Effect of the upregulated level of p-AMPK caused by shWTAP on HCC autophagy. (A) Western blot analysis of some autophagy-related proteins expressed in BEL-7404 and SMMC-7721 cells. (B) Western blot analysis of LC3-I and LC3-II in shWTAP BEL-7404 cells treated with or without Compound C. (C) Western blot analysis of LC3-I and LC3-II in shWTAP BEL-7721 cells treated with or without Compound C. (D) Statistical analysis of LC3 II/LC3 I ratio between shCON and shWTAP–treated 7404 cell lines. (E) Statistical analysis of LC3 II/LC3 I ratio between shCON and shWTAP-treated 7721 cell lines. (F) Confocal fluorescence image of shWTAP cells treated with or without Compound C. (G) Statistical analysis of the numbers of LC3 puncta/cell. The cells indicated with red arrows were enlarged on the right. Error bars indicate the mean ± SD from three independent experiments (n = 3). * indicate a statistically significant difference (p < 0.05), ** indicate a statistically significant difference (p < 0.01) and *** indicate a statistically significant difference (p < 0.001).

Figure 4

Knockdown of WTAP facilitating autophagy through upregulation of LKB1. (A) Venn diagram showing the difference in m⁶A peaks between shCON and shWTAP cell lines. (B) Conserved m⁶A motif found in schON and shWTAP HCC cell lines. (C) Signal pathway analysis of the different m⁶A modified genes between shCON and shWTAP HCC cell lines. (D) The m⁶A motif found in LKB1 transcript through sequencing. (E) MeRIP-qPCR analysis of cellular m⁶A levels in shCON and shWTAP HCC cell lines. (F) RT-qPCR used for the abundance analysis of LKB1 transcript in shCON and shWTAP HCC cell lines. (G) Half-life analysis of RNA stability of LKB1 transcript in shCON and shWTAP HCC cell lines. (H) Western blot analysis of LKB1, p-AMPK, LC3-I and LC3-II in shCON and shWTAP cells. (I) Western blot analysis of LKB1, p-AMPK, LC3-I and LC3-II in shCON and shWTAP cells, as well as in siLKB1 cells. (J) Statistical analysis of LC3 -II/LC3-I ratio between shCON and shWTAP-treated 7404 and 7721 cell lines. Error bars indicate the mean ± SD from three independent experiments (n = 3). * indicate a statistically significant difference (p < 0.05) and ** indicate a statistically significant difference (p < 0.01), *** indicate a statistically significant difference (p < 0.001).

*REQUIRED ACTIONS*:
1. Answer these questions from the figure legends on WTAP and autophagy:
(a) In the first legend, what does panel (F) show?
(b) In the Figure 4 legend, what does the Venn diagram in panel (A) show?
(c) In the Figure 4 legend, which method is used to analyze the abundance of the LKB1 transcript?
2. Write what comes next in the figure legends on WTAP and autophagy, picking up after their last sentence.

*RECORD EXCERPTS*:
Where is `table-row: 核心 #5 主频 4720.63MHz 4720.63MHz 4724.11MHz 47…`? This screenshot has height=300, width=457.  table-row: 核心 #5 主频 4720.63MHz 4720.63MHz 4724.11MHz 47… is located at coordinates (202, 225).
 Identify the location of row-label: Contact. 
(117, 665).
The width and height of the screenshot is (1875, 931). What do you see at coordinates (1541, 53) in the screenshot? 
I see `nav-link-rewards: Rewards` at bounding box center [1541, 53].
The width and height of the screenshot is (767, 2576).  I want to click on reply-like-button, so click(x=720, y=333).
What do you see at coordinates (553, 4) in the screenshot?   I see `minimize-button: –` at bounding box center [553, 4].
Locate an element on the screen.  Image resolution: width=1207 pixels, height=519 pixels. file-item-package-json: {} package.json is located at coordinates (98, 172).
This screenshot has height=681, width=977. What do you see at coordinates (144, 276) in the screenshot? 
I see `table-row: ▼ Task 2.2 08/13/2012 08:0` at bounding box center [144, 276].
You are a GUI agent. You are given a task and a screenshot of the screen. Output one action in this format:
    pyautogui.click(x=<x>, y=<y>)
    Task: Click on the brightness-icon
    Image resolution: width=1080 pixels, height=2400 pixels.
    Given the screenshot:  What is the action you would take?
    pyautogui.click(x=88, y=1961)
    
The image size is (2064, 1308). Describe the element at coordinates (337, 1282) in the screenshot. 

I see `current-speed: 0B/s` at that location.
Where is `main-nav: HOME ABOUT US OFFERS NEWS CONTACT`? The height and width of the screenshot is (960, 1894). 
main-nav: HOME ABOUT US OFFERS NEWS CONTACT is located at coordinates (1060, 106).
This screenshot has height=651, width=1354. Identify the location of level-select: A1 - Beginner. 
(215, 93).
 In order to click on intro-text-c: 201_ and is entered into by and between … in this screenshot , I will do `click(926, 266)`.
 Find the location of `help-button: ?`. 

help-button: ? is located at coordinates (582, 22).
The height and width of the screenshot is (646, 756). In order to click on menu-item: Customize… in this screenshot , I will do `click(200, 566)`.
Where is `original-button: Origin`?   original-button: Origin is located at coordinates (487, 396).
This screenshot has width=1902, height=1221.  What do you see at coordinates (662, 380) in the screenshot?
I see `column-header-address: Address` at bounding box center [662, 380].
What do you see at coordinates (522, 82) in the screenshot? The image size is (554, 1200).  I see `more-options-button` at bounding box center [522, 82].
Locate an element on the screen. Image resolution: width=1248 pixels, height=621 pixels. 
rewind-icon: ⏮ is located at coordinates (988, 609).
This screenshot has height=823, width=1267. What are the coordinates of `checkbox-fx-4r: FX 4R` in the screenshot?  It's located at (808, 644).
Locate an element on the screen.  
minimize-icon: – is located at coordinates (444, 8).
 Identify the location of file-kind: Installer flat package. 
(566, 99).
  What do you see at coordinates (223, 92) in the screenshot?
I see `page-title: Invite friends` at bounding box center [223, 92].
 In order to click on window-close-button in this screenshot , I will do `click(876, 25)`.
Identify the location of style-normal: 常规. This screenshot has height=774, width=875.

*ANSWERS FOR EACH ITEM*:
1.
(a) A confocal fluorescence image of shWTAP cells treated with or without Compound C.
(b) The difference in m⁶A peaks between shCON and shWTAP cell lines.
(c) RT-qPCR.

2.
Figure 5

Effect of overexpression of WTAP on cell proliferation. (A) Western blot analysis of WTAP expressed in WTAP-OE and CON-OE cells. (B) RT-qPCR analysis of WTAP transcripts from WTAP-OE and CON-OE cells. (C) CCK-8 analysis was made to examine cell proliferation. (D) Colony formation analysis of WTAP-OE cells and CON-OE cells treated with different concentrations of RAPA. (E) Statistical analysis of cell survival of WTAP-OE cells and CON-OE treated with RAPA. (F) Statistical analysis of cell viability of WTAP-OE cells and CON-OE treated with RAPA. Error bars indicate the mean ± SD from three independent experiments (n = 3). ** indicate a statistically significant difference (p < 0.01), and *** indicates a statistically significant difference (p < 0.001).

Figure 6

Effect of 3-MA on the proliferation of shWTAP-treated and shCON cells. (A) Determination of OD450 of shCON, shWTAP, shCON-3-MA, and shWTAP-3-MA cells at indicated times. (B) Colony formation analysis of shCON cells and shWTAP cells treated with 3-MA. (C) Statistical analysis of cell colonies between MOCK and 3-MA treatment groups. Error bars indicate the mean ± SD from three independent experiments (n = 3). *** indicate a statistically significant difference (p < 0.001). * indicate a statistically significant difference (p < 0.05) and ** indicate a statistically significant difference (p < 0.01).

Figure 7

Schematic diagram for the regulatory role of WTAP on autophagy and proliferation of HCC, ↑ and ↓indicating upregulation and downregulation of target proteins, respectively. WTAP expression was not knocked down in wild type HCC. WTAP deficiency indicates the knockdown of WTAP in HCC by siRNA.